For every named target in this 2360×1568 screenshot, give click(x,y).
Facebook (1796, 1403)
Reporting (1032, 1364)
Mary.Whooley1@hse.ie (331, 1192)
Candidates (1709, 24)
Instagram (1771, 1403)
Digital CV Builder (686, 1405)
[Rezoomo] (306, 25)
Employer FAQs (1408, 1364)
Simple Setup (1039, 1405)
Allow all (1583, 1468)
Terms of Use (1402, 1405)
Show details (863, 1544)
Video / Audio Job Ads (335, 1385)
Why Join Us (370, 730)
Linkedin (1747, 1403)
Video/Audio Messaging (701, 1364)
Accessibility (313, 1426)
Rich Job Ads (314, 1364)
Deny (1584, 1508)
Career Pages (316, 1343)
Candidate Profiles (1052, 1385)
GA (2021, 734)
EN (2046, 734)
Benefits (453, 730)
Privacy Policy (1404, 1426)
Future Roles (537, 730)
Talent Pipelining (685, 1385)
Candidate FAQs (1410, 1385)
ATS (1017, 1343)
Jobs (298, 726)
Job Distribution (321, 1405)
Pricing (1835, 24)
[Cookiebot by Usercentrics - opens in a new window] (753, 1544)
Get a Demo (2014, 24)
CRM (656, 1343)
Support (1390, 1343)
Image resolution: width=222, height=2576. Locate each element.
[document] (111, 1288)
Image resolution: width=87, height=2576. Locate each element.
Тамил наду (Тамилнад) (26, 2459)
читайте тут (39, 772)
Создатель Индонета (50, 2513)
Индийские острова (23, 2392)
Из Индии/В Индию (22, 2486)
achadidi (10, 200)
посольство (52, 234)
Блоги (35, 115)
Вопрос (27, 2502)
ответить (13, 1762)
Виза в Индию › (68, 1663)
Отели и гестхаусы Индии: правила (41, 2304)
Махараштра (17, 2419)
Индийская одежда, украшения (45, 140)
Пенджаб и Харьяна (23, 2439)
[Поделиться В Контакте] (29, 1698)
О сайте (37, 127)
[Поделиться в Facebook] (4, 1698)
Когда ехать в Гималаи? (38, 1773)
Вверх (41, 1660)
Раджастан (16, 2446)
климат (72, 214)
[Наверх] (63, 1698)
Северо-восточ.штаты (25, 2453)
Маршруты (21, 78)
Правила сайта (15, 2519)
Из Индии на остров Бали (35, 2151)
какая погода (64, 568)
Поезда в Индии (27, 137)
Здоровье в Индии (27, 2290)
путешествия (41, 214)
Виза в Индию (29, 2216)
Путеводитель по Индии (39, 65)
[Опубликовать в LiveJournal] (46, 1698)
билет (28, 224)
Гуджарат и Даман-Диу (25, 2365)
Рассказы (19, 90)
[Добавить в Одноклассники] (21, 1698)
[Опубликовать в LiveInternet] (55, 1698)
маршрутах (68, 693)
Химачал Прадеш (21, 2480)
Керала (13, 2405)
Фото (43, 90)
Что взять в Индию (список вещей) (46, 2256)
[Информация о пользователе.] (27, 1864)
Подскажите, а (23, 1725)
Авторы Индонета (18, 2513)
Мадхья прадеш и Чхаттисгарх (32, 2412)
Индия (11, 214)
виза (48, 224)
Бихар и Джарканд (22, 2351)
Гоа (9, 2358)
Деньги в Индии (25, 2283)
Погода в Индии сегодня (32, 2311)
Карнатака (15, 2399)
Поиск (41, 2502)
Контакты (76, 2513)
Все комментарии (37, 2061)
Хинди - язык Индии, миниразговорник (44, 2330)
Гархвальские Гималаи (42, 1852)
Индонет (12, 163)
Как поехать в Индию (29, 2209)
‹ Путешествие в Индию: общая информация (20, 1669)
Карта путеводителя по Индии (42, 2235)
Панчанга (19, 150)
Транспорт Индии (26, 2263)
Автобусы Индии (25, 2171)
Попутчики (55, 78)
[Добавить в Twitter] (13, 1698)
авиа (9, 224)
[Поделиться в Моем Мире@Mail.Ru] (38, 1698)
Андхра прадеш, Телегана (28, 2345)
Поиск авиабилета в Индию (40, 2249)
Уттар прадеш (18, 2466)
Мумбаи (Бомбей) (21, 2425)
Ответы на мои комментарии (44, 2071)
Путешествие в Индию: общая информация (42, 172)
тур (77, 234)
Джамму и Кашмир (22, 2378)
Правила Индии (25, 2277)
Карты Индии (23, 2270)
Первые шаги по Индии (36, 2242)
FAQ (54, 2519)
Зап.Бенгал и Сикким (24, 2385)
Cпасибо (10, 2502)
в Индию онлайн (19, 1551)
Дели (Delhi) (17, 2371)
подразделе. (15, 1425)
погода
__________
→ GOAL OF THE EXERCISE
Search the data for the string "Поделиться" and copy each line where it appears.

→ TASK RESPONSE
[Поделиться В Контакте] (29, 1698)
[Поделиться в Facebook] (4, 1698)
[Поделиться в Моем Мире@Mail.Ru] (38, 1698)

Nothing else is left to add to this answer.